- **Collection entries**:
:::
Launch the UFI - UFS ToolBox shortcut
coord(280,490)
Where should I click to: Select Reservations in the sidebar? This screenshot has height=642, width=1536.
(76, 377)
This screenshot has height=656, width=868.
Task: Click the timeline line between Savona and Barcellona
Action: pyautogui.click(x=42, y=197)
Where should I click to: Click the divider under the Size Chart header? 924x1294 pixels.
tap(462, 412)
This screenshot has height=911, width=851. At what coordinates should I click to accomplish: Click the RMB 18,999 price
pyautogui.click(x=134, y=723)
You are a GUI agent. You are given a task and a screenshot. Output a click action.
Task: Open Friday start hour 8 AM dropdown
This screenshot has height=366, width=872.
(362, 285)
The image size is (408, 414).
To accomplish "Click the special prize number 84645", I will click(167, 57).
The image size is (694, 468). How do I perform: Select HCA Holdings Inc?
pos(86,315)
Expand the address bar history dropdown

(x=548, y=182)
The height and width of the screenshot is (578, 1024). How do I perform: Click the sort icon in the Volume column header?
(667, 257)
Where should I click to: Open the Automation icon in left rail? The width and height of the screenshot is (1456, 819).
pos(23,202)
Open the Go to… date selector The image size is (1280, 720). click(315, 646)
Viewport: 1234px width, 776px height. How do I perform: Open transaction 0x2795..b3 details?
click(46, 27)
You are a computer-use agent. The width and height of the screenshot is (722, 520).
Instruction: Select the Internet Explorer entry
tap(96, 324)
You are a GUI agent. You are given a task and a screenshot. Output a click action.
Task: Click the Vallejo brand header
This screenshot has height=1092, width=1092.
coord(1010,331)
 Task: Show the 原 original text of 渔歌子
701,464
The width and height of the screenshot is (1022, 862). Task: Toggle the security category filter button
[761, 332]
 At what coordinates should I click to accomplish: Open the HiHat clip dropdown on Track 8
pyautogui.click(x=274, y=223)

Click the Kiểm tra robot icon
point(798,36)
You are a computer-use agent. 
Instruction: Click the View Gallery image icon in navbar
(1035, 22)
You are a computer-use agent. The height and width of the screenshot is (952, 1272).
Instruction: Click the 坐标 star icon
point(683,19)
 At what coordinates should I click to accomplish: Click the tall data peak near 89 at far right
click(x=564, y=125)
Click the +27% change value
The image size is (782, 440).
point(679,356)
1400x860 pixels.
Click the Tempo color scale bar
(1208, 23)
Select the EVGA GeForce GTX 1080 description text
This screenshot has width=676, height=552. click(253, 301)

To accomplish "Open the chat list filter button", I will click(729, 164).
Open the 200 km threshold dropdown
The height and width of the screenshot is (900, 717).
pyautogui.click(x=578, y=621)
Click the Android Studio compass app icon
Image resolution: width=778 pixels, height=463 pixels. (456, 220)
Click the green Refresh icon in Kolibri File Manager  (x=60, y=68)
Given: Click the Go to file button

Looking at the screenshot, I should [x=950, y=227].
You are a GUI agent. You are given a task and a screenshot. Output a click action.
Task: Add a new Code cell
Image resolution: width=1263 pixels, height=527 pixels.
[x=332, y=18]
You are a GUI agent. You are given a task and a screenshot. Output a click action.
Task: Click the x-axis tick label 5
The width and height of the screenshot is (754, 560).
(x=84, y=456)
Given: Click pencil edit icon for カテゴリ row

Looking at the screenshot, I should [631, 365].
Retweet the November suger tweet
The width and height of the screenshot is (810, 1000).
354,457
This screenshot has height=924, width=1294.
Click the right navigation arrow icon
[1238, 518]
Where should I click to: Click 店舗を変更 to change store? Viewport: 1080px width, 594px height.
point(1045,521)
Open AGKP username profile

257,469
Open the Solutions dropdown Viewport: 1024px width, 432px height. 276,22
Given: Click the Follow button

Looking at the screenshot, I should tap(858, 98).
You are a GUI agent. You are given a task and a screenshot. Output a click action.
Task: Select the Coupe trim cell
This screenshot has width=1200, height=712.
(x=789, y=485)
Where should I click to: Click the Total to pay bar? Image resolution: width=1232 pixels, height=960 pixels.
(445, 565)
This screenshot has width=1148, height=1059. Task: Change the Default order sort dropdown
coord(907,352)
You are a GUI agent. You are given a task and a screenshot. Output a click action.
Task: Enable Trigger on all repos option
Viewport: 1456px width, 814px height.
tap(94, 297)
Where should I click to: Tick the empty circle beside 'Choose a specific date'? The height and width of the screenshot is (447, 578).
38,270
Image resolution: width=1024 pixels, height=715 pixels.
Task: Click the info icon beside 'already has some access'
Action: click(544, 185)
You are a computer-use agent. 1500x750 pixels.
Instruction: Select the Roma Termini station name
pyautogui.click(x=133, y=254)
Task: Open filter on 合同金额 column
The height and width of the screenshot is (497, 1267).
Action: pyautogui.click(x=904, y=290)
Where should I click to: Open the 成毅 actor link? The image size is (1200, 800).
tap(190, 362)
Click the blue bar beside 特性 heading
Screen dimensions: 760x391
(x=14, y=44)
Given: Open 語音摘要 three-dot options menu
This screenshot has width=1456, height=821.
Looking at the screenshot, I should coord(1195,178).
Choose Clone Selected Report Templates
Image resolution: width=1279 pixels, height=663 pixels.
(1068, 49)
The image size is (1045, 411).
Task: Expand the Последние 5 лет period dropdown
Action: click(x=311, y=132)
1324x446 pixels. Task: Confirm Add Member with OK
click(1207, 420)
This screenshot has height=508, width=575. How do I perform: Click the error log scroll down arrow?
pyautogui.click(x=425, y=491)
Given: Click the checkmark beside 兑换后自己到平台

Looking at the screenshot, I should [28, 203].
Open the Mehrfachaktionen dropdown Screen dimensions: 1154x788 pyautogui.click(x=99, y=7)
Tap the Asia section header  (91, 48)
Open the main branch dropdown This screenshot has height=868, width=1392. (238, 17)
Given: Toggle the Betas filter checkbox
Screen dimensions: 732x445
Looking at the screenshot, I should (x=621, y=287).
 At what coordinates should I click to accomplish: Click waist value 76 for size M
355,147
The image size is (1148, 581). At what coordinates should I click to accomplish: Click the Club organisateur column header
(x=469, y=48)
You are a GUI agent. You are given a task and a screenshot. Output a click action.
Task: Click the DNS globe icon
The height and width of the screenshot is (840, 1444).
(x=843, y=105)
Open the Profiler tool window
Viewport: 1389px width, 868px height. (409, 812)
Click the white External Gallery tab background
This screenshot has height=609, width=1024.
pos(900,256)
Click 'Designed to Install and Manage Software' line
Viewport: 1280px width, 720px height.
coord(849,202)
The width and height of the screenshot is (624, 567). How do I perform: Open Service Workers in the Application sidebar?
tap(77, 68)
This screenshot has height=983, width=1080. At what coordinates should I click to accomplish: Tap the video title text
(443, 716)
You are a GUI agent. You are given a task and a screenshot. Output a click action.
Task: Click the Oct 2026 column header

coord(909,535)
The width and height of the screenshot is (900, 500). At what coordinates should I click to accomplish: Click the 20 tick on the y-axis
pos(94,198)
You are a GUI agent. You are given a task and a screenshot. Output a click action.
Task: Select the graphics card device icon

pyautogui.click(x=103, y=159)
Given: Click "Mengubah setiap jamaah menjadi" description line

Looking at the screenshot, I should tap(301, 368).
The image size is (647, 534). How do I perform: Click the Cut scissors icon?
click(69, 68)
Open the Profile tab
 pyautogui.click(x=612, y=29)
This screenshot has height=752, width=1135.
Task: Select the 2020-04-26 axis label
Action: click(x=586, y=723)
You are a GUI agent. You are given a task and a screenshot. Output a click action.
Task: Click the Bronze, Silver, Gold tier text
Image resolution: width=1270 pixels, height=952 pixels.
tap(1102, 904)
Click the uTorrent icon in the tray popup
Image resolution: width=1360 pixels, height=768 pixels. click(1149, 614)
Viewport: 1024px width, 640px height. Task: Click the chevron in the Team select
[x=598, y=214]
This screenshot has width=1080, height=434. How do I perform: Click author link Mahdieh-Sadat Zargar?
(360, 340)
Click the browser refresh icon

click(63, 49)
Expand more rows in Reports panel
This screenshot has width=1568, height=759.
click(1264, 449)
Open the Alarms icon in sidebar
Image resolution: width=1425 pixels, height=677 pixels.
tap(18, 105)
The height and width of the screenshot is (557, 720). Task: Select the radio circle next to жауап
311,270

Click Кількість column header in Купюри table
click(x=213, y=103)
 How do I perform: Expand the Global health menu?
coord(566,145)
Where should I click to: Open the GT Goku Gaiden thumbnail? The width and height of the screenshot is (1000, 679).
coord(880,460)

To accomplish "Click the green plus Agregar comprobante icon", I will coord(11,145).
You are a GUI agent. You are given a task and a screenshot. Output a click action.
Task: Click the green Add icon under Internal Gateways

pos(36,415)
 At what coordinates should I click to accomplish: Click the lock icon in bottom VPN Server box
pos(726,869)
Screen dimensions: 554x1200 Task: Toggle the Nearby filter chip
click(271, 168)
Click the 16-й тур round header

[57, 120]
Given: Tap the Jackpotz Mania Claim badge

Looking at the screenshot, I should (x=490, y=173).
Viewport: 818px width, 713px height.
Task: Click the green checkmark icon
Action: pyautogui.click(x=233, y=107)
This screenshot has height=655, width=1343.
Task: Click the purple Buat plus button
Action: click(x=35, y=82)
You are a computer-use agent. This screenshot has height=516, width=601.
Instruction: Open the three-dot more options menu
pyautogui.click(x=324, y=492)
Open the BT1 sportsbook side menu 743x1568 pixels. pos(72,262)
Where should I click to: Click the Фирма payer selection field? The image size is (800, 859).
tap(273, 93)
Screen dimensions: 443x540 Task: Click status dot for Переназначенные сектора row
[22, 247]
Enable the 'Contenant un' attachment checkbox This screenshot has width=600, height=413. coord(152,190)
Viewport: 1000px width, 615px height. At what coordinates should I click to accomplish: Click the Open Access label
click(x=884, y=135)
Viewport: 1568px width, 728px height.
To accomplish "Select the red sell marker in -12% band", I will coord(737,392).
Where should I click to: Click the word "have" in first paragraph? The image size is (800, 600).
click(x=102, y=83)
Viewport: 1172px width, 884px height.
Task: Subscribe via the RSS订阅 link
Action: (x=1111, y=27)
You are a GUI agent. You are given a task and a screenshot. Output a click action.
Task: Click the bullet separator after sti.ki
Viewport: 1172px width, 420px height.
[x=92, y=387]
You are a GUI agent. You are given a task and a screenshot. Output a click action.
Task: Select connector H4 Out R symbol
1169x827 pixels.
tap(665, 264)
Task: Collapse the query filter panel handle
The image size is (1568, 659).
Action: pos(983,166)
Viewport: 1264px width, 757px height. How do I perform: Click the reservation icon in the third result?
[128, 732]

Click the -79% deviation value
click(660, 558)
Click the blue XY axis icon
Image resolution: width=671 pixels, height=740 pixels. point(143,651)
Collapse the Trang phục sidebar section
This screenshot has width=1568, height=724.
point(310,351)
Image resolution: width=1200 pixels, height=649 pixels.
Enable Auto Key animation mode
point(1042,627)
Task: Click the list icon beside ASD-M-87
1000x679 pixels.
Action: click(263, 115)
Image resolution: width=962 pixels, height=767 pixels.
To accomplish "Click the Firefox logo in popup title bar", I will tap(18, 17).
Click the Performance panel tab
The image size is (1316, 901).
:::
- **WHAT IS BEING ASKED**:
Starting at the line above that contains "This screenshot has height=1092, width=1092.", repeat each line exactly up to and including the line that contains "Open the Solutions", and stop there.

- **RESULT OF THE EXERCISE**:
This screenshot has height=1092, width=1092.
coord(1010,331)
 Task: Show the 原 original text of 渔歌子
701,464
The width and height of the screenshot is (1022, 862). Task: Toggle the security category filter button
[761, 332]
 At what coordinates should I click to accomplish: Open the HiHat clip dropdown on Track 8
pyautogui.click(x=274, y=223)

Click the Kiểm tra robot icon
point(798,36)
You are a computer-use agent. 
Instruction: Click the View Gallery image icon in navbar
(1035, 22)
You are a computer-use agent. The height and width of the screenshot is (952, 1272).
Instruction: Click the 坐标 star icon
point(683,19)
 At what coordinates should I click to accomplish: Click the tall data peak near 89 at far right
click(x=564, y=125)
Click the +27% change value
The image size is (782, 440).
point(679,356)
1400x860 pixels.
Click the Tempo color scale bar
(1208, 23)
Select the EVGA GeForce GTX 1080 description text
This screenshot has width=676, height=552. click(253, 301)

To accomplish "Open the chat list filter button", I will click(729, 164).
Open the 200 km threshold dropdown
The height and width of the screenshot is (900, 717).
pyautogui.click(x=578, y=621)
Click the Android Studio compass app icon
Image resolution: width=778 pixels, height=463 pixels. (456, 220)
Click the green Refresh icon in Kolibri File Manager  (x=60, y=68)
Given: Click the Go to file button

Looking at the screenshot, I should [x=950, y=227].
You are a GUI agent. You are given a task and a screenshot. Output a click action.
Task: Add a new Code cell
Image resolution: width=1263 pixels, height=527 pixels.
[x=332, y=18]
You are a GUI agent. You are given a task and a screenshot. Output a click action.
Task: Click the x-axis tick label 5
The width and height of the screenshot is (754, 560).
(x=84, y=456)
Given: Click pencil edit icon for カテゴリ row

Looking at the screenshot, I should [631, 365].
Retweet the November suger tweet
The width and height of the screenshot is (810, 1000).
354,457
This screenshot has height=924, width=1294.
Click the right navigation arrow icon
[1238, 518]
Where should I click to: Click 店舗を変更 to change store? Viewport: 1080px width, 594px height.
point(1045,521)
Open AGKP username profile

257,469
Open the Solutions dropdown Viewport: 1024px width, 432px height. 276,22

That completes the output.